Rewrite the data from the start through the line containing "Looking at the screenshot, I should click(x=159, y=165).", inclusive, replacing "Type" with "Status" and leaving everything else unchanged.

-=-=-=-=-

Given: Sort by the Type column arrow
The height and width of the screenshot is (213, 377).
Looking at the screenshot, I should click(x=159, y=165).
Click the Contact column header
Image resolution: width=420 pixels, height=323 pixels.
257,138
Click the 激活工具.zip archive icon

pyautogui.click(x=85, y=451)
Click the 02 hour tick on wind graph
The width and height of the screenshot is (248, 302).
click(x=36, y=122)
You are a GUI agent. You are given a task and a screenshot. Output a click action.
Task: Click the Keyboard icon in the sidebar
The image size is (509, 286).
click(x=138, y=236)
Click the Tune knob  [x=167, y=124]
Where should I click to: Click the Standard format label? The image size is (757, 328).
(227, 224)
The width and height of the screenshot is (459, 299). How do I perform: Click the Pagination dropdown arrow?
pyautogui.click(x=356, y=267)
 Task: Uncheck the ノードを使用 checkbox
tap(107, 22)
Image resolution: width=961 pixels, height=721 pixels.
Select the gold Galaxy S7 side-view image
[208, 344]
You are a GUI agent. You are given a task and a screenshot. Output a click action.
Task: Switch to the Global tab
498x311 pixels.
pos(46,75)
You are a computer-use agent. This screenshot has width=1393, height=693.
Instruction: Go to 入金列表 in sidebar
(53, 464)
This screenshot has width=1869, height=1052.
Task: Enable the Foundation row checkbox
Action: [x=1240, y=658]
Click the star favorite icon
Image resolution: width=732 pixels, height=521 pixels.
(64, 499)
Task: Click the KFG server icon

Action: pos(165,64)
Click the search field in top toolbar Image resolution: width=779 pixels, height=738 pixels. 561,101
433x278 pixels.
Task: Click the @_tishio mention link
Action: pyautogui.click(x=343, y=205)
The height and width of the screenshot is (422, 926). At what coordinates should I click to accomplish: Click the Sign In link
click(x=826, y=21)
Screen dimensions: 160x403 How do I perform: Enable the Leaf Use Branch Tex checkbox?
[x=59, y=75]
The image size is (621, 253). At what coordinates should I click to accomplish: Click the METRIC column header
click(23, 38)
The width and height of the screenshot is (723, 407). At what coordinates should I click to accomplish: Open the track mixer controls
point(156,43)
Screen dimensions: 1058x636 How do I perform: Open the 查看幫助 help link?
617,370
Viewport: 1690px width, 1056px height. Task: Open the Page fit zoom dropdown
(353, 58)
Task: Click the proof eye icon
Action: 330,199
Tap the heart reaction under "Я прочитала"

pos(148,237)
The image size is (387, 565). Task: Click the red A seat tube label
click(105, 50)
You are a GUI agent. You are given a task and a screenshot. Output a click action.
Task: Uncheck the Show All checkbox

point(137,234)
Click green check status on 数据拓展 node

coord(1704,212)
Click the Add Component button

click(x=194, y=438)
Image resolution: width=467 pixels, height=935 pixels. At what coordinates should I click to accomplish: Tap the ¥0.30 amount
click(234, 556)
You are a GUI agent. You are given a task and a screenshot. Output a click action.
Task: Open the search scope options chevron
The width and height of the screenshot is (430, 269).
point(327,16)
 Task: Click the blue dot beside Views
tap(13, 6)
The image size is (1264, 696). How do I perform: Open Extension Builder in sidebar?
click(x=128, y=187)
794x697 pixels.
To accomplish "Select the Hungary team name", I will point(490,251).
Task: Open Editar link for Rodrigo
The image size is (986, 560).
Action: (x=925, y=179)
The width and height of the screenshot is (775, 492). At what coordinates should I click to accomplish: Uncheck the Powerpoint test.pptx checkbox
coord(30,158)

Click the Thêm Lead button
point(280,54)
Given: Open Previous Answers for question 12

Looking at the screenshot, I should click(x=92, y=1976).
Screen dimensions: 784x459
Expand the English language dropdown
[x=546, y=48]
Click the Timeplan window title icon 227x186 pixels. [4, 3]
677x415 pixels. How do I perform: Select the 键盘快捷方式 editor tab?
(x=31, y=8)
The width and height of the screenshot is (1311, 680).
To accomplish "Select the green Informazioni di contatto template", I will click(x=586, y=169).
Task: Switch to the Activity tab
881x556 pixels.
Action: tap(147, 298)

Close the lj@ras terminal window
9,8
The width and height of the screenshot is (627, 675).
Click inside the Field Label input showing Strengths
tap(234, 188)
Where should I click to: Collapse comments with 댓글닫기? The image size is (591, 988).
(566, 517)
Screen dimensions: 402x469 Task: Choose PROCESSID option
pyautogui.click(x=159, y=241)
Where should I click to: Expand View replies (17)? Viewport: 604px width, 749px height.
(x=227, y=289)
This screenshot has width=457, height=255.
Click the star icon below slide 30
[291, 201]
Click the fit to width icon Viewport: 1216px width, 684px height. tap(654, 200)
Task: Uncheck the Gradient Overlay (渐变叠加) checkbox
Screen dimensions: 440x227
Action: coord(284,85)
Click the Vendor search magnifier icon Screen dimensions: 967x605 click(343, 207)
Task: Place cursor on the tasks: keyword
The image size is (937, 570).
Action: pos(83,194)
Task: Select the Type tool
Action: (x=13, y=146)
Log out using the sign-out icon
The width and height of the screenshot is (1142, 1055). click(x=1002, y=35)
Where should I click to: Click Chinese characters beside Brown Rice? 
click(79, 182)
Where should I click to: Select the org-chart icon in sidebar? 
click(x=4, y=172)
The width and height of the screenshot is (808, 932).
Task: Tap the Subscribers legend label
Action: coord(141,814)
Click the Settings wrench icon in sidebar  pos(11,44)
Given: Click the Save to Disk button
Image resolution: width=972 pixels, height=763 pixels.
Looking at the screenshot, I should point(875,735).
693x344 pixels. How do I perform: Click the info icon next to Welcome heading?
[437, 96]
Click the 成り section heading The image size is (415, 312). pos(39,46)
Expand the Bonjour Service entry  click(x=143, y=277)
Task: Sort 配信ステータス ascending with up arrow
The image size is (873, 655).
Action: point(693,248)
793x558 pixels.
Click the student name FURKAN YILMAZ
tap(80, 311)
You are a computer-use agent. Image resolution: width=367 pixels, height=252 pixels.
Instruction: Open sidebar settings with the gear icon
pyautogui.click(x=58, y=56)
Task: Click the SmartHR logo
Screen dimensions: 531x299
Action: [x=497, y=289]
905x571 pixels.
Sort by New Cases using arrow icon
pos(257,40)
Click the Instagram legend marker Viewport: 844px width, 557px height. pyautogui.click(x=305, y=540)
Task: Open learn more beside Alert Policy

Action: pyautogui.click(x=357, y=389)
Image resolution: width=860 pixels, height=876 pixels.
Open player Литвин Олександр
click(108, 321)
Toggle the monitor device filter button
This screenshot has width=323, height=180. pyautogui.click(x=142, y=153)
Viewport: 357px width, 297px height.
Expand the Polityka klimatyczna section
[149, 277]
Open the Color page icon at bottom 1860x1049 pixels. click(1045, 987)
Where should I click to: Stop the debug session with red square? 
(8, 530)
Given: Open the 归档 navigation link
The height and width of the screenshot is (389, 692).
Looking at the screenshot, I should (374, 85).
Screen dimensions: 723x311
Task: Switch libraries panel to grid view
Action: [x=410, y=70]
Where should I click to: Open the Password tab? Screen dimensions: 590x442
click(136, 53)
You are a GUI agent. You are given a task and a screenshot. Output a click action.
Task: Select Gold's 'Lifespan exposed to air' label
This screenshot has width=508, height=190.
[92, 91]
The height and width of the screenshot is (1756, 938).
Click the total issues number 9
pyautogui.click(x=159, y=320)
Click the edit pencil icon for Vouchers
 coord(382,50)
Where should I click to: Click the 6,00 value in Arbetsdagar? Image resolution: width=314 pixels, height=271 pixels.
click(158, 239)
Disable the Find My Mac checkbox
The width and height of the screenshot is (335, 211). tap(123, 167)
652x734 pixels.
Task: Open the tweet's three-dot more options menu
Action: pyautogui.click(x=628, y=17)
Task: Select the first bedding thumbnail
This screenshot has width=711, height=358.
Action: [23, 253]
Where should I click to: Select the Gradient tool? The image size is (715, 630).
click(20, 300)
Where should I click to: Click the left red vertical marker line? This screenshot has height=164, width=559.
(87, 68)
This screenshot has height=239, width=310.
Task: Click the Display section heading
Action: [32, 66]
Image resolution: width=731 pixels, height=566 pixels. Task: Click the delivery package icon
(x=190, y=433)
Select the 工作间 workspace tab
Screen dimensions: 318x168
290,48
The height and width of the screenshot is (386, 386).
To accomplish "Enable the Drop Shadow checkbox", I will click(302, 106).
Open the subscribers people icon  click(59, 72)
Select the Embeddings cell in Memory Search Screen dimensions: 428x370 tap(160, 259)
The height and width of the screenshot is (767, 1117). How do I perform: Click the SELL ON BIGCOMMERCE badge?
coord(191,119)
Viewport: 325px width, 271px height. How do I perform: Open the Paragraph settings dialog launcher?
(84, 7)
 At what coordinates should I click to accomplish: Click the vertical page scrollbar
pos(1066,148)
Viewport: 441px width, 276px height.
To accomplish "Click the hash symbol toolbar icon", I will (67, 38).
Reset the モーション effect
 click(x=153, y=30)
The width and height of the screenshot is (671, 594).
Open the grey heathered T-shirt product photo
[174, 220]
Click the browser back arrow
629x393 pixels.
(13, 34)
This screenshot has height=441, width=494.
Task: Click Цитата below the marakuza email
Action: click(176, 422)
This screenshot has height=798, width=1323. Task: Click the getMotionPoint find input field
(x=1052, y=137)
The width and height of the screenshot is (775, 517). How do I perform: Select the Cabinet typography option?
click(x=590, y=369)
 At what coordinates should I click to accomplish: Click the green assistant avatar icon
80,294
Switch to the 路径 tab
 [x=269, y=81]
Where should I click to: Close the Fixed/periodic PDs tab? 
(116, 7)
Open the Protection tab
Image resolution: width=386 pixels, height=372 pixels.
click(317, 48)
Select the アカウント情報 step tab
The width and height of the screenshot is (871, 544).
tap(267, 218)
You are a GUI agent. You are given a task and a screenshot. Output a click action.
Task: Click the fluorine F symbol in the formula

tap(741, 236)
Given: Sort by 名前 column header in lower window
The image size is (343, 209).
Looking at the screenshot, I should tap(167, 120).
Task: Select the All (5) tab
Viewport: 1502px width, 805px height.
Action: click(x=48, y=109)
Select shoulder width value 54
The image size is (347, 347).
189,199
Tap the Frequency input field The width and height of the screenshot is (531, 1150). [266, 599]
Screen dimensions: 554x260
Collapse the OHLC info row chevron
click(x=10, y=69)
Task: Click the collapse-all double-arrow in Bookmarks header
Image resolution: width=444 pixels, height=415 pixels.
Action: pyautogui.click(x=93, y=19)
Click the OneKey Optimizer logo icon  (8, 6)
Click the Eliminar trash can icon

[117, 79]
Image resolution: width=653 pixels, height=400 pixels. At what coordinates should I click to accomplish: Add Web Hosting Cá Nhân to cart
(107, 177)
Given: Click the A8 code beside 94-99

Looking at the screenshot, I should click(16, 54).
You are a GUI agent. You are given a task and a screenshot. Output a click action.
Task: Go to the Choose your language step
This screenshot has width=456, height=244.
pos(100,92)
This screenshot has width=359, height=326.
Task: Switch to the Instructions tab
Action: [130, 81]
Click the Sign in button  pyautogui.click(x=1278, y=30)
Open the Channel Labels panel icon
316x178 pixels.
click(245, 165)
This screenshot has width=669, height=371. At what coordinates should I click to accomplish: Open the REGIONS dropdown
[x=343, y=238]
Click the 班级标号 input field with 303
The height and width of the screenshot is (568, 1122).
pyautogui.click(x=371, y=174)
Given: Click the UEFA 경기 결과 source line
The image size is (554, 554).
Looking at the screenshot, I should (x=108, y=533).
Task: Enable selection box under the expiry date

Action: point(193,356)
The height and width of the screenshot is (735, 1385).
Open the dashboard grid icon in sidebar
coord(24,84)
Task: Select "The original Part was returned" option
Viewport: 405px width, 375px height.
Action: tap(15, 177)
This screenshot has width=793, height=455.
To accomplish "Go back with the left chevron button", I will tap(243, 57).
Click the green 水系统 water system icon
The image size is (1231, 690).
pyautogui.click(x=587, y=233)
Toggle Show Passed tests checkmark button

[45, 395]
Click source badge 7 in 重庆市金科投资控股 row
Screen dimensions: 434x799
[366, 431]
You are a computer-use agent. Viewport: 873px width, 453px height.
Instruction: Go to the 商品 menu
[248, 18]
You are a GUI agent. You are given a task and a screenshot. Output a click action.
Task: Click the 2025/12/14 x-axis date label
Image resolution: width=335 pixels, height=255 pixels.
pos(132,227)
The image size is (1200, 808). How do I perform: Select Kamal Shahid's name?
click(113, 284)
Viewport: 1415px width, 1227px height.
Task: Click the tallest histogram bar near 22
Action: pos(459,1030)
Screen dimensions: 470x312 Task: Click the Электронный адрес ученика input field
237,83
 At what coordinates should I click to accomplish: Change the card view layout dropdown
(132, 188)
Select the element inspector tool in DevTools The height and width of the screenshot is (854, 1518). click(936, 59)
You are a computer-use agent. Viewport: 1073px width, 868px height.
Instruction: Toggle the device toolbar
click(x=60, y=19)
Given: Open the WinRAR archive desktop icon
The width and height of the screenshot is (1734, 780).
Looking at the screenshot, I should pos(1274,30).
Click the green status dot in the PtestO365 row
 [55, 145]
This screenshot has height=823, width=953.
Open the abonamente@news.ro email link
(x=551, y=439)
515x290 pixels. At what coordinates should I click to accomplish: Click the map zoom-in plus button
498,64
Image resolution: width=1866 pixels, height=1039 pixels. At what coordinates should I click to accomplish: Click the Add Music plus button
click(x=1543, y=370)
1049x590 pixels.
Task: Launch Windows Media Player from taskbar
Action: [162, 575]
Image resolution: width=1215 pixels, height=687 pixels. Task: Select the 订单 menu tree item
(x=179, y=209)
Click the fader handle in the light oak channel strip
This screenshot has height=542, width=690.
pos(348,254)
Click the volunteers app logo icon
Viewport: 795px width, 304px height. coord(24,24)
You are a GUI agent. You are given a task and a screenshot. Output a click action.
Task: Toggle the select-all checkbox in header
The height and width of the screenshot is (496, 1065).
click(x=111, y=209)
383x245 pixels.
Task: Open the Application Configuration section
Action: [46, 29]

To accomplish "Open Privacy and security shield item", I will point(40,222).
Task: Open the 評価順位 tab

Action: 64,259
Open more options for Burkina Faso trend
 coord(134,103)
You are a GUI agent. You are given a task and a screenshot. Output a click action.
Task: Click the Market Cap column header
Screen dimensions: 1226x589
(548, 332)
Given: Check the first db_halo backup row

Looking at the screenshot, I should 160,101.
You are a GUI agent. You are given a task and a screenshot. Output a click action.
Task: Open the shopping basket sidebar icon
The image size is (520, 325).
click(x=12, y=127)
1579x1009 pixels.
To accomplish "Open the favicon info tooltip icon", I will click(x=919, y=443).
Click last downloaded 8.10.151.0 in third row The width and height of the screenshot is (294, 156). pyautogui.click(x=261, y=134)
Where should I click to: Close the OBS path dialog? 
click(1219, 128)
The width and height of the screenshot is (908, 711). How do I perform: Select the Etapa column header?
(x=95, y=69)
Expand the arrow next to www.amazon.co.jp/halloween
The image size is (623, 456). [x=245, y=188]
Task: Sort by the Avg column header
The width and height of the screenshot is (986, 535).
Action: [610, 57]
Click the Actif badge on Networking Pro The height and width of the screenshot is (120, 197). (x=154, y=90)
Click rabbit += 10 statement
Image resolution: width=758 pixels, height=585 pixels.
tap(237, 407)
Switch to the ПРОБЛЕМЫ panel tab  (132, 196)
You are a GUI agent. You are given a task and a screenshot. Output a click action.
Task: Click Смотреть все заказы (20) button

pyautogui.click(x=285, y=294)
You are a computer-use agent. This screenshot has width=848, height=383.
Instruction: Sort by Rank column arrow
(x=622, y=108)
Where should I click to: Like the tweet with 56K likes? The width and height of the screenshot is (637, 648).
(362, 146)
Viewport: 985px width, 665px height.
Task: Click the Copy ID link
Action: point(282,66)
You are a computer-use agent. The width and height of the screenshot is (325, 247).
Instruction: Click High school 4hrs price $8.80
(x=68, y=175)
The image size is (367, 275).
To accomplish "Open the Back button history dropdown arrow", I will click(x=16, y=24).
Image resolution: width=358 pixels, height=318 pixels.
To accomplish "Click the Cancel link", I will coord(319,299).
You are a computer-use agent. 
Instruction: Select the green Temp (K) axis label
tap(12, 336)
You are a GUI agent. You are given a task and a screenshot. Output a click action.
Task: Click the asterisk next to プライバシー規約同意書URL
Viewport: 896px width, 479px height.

-=-=-=-=-

EXPECTED ANSWER =>
Given: Sort by the Status column arrow
The height and width of the screenshot is (213, 377).
Looking at the screenshot, I should click(x=159, y=165).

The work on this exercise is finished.